¿Es Ayuso otro “desastre sin paliativos”?

La frase “un desastre sin paliativos” la acuñó el corresponsal del Newsweek Arnaud de Borchgrave en abril de 1976 atribuyendo la frase al Rey Juan Carlos (recién estrenado, en etapa preconstitucional) y referida al que era presidente del gobierno: Arias Navarro que no había ocultado su desdén por el entonces heredero de Franco. La frase se convirtió en carta de despido ya que pocas semanas después el viejo presidente franquista entregó su dimisión al joven Rey, que respiró aliviado para abrir el juego político a la iniciativa de Adolfo Suárez. Mezcla de diseño e improvisación con consecuencias decisivas para España.

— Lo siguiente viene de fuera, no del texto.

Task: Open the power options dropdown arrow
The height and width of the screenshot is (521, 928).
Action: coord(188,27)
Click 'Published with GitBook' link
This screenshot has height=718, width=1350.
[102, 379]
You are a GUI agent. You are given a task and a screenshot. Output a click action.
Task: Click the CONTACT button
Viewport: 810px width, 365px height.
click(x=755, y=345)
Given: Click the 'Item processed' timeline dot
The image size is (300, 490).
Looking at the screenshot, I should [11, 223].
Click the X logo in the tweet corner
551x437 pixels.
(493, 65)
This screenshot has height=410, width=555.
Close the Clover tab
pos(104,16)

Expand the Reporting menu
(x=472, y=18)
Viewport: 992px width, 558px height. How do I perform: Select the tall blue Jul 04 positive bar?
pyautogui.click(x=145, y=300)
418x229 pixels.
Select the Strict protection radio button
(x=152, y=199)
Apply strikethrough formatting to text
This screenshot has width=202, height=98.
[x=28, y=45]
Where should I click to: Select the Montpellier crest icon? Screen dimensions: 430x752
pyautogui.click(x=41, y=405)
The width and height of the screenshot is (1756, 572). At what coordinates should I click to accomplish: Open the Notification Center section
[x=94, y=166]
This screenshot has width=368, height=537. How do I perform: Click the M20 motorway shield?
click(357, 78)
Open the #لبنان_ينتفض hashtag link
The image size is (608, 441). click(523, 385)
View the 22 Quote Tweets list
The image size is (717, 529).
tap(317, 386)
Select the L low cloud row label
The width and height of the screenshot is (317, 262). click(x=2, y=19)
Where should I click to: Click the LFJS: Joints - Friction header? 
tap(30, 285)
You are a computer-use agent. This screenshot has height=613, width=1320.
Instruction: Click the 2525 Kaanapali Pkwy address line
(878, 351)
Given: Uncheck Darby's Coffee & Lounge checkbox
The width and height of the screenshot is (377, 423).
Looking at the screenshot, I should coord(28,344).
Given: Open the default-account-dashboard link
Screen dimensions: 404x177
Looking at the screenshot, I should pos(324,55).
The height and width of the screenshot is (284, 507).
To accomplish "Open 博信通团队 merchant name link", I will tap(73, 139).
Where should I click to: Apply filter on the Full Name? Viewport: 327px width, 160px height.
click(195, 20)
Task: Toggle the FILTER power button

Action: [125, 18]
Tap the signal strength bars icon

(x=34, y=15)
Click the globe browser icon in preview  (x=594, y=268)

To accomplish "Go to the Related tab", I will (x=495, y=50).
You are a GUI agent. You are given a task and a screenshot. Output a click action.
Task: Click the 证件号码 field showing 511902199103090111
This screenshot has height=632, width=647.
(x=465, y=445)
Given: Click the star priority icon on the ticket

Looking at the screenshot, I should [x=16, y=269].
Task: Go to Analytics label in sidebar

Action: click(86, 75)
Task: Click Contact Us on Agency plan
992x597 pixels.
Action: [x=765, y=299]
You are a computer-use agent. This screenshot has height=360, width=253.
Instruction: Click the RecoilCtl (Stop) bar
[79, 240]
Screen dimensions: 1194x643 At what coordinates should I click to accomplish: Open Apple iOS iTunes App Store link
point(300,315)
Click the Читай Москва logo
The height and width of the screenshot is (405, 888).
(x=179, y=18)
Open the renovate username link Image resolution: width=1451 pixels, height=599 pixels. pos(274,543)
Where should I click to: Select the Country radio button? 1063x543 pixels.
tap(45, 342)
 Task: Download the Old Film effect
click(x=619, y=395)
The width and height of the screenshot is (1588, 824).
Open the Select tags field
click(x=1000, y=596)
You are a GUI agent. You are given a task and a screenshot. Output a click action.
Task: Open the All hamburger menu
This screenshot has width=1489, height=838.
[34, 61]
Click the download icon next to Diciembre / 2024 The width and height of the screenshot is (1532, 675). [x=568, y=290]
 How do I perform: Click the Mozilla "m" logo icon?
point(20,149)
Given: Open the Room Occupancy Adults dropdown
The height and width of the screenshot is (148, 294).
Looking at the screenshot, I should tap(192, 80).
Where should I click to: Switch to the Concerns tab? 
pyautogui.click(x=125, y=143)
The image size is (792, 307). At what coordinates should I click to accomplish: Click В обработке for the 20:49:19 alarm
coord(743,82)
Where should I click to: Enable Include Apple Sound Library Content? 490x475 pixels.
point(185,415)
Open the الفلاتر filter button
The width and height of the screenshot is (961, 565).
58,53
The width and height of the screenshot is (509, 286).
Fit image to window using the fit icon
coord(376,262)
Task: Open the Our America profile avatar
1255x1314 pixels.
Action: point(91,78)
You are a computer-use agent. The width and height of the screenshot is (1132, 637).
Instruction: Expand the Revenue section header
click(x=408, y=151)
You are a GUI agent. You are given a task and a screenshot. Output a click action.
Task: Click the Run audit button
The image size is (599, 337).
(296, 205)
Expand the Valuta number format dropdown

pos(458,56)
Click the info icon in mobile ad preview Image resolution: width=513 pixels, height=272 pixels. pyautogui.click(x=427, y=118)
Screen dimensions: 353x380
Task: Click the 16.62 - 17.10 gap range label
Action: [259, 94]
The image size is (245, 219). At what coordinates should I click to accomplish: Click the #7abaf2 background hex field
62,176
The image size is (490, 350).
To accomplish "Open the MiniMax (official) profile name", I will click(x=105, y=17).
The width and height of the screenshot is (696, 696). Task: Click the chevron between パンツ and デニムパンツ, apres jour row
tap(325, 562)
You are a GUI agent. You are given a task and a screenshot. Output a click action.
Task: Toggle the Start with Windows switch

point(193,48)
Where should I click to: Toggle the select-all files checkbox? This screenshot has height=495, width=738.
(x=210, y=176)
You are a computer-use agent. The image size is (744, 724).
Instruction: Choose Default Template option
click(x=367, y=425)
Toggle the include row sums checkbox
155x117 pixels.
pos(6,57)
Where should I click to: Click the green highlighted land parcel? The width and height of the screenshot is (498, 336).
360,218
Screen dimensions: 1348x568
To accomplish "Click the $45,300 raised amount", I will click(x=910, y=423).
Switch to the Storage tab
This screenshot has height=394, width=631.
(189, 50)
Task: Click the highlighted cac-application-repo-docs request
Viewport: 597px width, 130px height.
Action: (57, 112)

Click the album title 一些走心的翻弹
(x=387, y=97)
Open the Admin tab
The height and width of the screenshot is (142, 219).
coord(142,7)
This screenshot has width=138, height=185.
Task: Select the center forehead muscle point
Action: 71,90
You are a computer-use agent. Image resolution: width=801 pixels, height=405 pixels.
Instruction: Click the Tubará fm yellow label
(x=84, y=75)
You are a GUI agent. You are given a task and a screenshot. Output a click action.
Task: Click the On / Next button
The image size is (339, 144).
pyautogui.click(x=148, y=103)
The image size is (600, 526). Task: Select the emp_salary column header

De entonces acá la frase se ha utilizado en no pocas ocasiones para atribuir ineficacia o desastre a actuaciones políticas de todo tipo. “Desastre sin paliativos”, fue, por ejemplo, la gestión de los atentados del 11M por el saliente gobierno de Aznar; y desastre sin paliativos fue la gestión de la crisis de deuda pública en 2010 que determinó el fracaso electoral de PSOE con Zapatero.

¿Cómo será juzgada la gestión de la pandemia por el gobierno Sánchez? El tiempo lo dirá pero, al margen del juicio de la oposición, no andará muy lejos del “desastre sin paliativos”. Otro tanto sirve para el gobierno de la Comunidad de Madrid encabezado por la pinturera Isabel Díaz Ayuso decidida a dar la nota en cuantas ocasiones tiene oportunidad.

La Presidenta madrileña no ganó las elecciones, quedó segunda a 180.000 votos del PSOE y con 7 asientos menos en la Asamblea (30 frente a 37 de Gabilondo). No obstante la suma del lado derecho (PP, Ciudadanos y Vox desde fuera del gobierno) es superior a la del izquierdo (PSOE, Mas Madrid, Podemos): cien mil votos más y cuatro escaños de diferencia (68 versus 64) que otorgan mayoría suficiente para gobernar.

Una mayoría sustentada en dos partidos con mensaje y estrategia diferenciada. La señora Ayuso pudo optar por la prudencia, por buscar entendimiento con los socios e incluso con la oposición. Ha optado por lo contrario, por ir a su aire y ejercer de señora y dueña. “he decidido, decía ayer, confinar solo el fin de semana”. Afirmación mayestática sin apoyo de expertos, ni siquiera del socio que insiste en medidas más drásticas.

Ayuso es novata, es osada y muy probablemente un “desastre sin paliativos”. Su discurso es simple, tópico, ideológico y dirigido a su segmento de población. Alguna encuesta le da mejores resultados que los obtenidos el 2019, pero nadie con cabeza anima a probar suerte en elecciones anticipadas. No es probable que Ciudadanos la de la espalda como para ir a una moción de censura de éxito, pero si Ayuso se empeña en el mayestático puede acabar mereciendo la reprobación, entre otras razones porque los resultados de gestión son mediocres y los modos mejorables.

El asombro de los dos presidentes autonómicos vecinos de las Castillas, uno del PP y otro del PSOE, tras la reunión del miércoles es indescriptible. La madrileña hizo una lectura muy distinta de los otros presidentes y eso no es de recibo, entre otras razones por geografía.

 

A la señora Ayuso la jalean los próximos, pero abundan también los cercanos que mueven la cabeza y dicen “esta mujer…” Los puntos suspensivos se los pueden imaginar, van en el título.